■ List of tasks ■
**A.** From the post about packing a child's lunch, reproduce the passage that begins at the words "My Thoughts." and stops after the words "packed healthy things.".
**B.** In the post about packing a child's lunch, what packing idea did a friend suggest?
**C.** Condense the paragraph of the post about packing a child's lunch that opens with "It's a mind twist" into a bulleted list that keeps its main facts.

■ Source document ■

7.28.2009

My Thoughts.

The Lunch: So....packing a kid's lunch took a lot more thought than I imagined it would. The idea brings you back to your own childhood memories, so naturally I was so excited to grab the variety pack of chips at Costco. It was the BEST when my mom sent me with Doritos. Which didn't happen often. I remember hating Capri Sun because I always poked the staw all the way through the pouch and it made a big mess and then I had no drink. I don't remember much else. Which means she probably packed healthy things.

It's a mind twist. Because you want to make it fun like you were a kid, but you're the parent now. And you realize it's your job to provide them with the opportunity to be nourished and ready to learn. So I put the variety chips box back and we got some fruit instead. And pretzels. And multi-grain bread. And juice boxes. A friend told me about the idea of packing an ice pouch! I never would have thought of that, but it's AZ and you have more food options this way. Couldn't forget the napkin with mom's note. And ps. I am totally putting a piece of candy in his lunch box every Friday. And maybe even a pony.

■ Given data ■
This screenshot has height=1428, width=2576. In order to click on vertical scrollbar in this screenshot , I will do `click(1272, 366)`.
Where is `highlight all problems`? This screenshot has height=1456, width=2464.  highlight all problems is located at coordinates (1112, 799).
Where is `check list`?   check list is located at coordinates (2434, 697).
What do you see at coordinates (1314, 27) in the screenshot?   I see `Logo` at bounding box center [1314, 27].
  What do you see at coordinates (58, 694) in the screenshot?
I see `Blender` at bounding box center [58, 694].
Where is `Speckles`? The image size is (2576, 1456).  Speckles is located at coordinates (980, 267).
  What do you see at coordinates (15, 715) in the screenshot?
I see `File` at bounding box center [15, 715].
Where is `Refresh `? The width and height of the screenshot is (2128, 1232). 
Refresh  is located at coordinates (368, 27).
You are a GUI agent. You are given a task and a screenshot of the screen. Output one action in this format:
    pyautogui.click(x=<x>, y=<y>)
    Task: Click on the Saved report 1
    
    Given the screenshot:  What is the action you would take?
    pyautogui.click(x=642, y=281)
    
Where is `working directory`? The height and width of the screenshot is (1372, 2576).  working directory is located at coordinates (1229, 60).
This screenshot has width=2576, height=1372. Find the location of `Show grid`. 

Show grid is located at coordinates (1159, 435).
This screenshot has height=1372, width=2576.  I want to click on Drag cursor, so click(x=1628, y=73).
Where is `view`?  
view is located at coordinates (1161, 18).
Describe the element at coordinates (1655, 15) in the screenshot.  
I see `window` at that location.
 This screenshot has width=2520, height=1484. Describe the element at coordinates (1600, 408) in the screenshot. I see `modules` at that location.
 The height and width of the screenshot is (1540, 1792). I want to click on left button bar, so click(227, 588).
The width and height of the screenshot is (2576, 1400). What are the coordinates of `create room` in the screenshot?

■ Outputs in order ■
**A.**
My Thoughts.

The Lunch: So....packing a kid's lunch took a lot more thought than I imagined it would. The idea brings you back to your own childhood memories, so naturally I was so excited to grab the variety pack of chips at Costco. It was the BEST when my mom sent me with Doritos. Which didn't happen often. I remember hating Capri Sun because I always poked the staw all the way through the pouch and it made a big mess and then I had no drink. I don't remember much else. Which means she probably packed healthy things.

**B.** Packing an ice pouch.

**C.**
- Packing a lunch means balancing fun with the parent's job of giving the child a chance to be nourished and ready to learn.
- The variety box of chips went back; fruit, pretzels, multi-grain bread and juice boxes were chosen instead.
- A friend suggested an ice pouch, which allows more food options in AZ.
- A napkin with a note from mom goes in.
- A piece of candy will go in the lunch box every Friday.